◆ Problem statement: Return only the lines running from the first line of the listing through the one with "is (711, 969).", unchanged.

◆ Dataset excerpts:
*** Begin section ***

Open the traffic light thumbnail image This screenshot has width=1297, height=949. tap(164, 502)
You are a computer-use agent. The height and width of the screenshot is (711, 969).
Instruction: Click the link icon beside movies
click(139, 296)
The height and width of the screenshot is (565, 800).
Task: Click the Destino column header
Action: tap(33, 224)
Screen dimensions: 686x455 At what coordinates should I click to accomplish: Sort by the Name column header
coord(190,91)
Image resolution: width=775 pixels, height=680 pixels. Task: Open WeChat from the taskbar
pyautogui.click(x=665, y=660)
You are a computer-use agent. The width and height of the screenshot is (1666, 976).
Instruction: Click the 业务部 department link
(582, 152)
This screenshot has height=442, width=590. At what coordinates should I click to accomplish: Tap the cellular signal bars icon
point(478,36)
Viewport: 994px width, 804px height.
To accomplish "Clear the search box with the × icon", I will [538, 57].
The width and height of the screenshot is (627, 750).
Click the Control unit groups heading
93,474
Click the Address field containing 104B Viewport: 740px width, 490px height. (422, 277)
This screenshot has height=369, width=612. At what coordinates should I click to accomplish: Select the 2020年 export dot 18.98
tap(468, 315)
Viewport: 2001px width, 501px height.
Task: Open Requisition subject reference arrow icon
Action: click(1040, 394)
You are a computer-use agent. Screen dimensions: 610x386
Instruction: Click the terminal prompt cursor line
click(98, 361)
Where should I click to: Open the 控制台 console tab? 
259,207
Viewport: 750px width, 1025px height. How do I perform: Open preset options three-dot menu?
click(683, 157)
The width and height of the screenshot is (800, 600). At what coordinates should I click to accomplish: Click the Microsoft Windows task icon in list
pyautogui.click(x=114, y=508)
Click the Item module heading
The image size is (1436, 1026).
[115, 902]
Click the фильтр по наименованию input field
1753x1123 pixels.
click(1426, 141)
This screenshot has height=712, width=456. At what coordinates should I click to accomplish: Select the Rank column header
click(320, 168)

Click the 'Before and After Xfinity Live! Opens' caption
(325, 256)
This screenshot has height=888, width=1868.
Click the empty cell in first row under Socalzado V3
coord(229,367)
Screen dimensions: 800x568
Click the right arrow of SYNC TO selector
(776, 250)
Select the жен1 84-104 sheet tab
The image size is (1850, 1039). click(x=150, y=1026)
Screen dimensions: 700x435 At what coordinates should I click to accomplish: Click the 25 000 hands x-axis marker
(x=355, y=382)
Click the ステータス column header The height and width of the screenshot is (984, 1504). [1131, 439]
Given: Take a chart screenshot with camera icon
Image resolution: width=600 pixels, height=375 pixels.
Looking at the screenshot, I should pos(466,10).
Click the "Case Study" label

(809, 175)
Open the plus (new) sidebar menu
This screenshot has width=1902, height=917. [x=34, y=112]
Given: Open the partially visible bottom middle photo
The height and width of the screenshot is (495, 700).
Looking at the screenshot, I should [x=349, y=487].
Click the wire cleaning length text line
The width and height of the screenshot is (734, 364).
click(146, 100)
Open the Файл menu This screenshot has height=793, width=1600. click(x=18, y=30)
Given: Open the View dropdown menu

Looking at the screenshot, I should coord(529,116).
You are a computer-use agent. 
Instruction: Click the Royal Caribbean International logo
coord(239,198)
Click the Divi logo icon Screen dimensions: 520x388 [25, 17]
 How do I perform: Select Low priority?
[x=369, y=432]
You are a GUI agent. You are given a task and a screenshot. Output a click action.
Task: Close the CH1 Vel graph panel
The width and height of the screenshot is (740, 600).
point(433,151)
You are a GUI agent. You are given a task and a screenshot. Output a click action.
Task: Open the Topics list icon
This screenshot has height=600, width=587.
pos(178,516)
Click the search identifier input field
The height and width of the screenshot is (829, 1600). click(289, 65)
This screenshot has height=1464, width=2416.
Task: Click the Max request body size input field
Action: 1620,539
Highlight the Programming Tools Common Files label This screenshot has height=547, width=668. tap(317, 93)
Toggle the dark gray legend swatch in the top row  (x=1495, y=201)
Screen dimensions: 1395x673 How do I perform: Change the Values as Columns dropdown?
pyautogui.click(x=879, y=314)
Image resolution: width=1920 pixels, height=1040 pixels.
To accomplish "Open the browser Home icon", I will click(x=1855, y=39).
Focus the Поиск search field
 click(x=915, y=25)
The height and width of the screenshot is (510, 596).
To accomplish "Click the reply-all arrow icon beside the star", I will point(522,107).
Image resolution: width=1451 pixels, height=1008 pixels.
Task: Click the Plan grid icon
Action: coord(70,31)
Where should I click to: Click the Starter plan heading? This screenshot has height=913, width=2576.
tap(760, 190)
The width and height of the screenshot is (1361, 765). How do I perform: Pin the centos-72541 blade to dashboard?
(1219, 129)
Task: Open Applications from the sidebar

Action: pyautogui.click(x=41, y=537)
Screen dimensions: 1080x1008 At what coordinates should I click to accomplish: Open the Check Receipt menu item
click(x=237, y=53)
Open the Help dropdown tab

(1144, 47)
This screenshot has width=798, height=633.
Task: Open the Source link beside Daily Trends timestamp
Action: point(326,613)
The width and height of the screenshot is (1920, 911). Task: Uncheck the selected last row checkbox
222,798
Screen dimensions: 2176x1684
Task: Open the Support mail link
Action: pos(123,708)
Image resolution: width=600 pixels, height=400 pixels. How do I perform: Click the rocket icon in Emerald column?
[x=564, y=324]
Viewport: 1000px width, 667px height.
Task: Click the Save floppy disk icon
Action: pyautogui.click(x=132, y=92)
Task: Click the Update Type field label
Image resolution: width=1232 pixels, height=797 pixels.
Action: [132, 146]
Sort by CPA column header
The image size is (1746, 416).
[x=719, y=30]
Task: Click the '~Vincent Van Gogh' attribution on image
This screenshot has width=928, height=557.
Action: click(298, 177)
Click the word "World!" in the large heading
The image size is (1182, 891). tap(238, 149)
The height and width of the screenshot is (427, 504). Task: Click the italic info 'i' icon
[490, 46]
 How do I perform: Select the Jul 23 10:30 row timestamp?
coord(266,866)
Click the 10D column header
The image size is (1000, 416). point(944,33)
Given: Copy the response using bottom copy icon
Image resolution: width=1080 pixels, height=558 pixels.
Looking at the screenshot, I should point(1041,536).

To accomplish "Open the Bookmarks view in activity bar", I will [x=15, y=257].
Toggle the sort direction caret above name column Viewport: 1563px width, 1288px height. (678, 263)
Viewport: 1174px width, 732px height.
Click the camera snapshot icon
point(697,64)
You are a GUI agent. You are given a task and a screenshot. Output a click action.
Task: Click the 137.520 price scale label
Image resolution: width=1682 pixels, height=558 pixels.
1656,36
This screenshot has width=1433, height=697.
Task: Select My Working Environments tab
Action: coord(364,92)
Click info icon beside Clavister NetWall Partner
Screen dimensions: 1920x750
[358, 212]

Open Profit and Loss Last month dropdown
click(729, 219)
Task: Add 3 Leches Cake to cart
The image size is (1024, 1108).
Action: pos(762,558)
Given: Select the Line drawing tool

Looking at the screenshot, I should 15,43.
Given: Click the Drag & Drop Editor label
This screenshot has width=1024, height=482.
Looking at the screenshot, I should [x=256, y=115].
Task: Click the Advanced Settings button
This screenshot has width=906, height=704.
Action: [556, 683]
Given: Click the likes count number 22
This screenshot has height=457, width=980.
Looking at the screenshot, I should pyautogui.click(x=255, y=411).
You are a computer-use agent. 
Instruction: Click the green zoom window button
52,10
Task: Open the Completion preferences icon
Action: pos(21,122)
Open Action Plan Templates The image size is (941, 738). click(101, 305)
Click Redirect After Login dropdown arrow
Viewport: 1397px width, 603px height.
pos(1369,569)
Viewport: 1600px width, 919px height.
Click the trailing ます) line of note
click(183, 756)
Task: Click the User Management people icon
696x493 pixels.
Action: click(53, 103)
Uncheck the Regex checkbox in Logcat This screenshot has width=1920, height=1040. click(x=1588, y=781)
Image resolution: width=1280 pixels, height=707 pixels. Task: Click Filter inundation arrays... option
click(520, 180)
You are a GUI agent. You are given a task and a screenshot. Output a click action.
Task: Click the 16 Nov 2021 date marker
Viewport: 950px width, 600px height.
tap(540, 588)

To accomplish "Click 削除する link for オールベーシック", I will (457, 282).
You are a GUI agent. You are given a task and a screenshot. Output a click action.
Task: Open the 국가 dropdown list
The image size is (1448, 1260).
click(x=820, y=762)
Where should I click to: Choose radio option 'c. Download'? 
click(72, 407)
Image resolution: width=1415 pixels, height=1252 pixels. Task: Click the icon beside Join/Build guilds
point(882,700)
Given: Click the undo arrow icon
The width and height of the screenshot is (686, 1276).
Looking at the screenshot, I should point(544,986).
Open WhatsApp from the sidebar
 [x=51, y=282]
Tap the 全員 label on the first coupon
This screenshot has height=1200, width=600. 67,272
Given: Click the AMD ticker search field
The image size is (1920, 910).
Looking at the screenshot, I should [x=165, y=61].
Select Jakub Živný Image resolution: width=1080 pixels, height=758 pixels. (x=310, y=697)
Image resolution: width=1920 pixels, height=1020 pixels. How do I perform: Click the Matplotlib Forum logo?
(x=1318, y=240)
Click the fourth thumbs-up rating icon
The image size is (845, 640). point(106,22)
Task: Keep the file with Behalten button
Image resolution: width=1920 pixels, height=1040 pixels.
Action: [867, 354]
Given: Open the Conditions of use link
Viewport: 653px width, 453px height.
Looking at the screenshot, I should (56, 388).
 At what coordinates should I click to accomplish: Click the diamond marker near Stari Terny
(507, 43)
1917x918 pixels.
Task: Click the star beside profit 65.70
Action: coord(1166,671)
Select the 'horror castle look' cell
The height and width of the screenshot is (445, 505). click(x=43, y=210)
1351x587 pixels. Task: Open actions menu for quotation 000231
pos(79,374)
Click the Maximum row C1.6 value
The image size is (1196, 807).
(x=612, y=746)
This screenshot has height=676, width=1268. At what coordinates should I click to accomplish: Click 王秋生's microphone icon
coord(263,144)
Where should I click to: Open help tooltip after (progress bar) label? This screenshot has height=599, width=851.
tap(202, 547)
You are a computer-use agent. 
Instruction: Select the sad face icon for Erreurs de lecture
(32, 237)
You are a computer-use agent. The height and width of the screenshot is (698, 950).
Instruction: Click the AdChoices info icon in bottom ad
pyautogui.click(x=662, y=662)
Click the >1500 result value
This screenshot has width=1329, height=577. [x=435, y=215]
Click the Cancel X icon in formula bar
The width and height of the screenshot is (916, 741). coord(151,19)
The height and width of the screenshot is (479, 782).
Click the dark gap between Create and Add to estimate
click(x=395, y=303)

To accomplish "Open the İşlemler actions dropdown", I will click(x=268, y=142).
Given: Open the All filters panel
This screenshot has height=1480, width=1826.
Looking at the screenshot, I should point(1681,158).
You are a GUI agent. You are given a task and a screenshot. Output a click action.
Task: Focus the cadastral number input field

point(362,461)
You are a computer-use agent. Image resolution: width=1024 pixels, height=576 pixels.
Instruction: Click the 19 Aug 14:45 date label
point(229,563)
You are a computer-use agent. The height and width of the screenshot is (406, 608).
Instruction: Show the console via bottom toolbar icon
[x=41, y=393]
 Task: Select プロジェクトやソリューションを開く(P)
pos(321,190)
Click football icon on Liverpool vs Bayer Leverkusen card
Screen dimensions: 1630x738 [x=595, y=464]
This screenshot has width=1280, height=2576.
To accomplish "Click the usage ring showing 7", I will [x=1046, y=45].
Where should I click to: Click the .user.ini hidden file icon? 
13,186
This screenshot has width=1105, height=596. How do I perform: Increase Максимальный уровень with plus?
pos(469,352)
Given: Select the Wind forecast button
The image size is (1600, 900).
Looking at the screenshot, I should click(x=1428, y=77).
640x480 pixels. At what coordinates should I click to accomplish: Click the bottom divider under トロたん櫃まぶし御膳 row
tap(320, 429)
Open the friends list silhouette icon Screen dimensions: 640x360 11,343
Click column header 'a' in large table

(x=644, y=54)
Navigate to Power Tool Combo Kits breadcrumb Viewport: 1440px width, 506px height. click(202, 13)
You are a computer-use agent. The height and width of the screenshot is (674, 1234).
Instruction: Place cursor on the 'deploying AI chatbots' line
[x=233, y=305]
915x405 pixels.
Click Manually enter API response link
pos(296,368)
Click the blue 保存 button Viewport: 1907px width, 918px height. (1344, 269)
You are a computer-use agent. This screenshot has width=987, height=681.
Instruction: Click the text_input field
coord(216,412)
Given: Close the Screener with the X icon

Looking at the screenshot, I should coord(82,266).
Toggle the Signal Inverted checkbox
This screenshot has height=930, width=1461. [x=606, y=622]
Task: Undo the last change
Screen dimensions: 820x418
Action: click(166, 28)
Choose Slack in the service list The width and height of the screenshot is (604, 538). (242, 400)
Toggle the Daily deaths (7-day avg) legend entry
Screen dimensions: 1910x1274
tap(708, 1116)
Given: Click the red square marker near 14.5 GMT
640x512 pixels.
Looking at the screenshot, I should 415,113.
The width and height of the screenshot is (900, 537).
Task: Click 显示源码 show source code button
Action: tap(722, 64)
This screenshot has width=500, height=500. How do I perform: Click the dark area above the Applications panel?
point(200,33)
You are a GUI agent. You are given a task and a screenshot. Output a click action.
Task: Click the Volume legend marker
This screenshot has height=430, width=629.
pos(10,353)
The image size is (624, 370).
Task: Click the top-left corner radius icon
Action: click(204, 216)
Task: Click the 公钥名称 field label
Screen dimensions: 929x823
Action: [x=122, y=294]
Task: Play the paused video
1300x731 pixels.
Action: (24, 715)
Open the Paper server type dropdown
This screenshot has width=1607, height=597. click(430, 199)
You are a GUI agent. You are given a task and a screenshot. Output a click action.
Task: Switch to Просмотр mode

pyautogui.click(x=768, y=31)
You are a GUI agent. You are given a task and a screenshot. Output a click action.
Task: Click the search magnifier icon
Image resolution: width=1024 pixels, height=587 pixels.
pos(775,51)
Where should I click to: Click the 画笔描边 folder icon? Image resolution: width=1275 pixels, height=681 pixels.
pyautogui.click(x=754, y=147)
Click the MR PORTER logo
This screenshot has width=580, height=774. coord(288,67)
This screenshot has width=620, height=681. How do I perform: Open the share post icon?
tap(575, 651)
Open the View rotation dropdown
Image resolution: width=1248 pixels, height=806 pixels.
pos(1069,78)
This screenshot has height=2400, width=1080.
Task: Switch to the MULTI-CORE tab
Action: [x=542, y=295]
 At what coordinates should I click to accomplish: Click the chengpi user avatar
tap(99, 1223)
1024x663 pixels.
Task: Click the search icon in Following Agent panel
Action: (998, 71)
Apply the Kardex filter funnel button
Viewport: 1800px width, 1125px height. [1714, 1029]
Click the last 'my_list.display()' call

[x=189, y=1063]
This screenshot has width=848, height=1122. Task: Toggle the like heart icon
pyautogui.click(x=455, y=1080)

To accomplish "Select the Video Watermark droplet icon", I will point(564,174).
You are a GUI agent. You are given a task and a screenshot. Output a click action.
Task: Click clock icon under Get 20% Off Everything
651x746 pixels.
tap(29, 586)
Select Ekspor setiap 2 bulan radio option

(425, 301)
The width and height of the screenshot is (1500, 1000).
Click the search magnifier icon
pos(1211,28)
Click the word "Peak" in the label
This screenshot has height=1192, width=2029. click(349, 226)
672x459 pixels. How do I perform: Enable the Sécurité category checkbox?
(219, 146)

*** End section ***

◆ Solution for this exercise:
Open the traffic light thumbnail image This screenshot has width=1297, height=949. tap(164, 502)
You are a computer-use agent. The height and width of the screenshot is (711, 969).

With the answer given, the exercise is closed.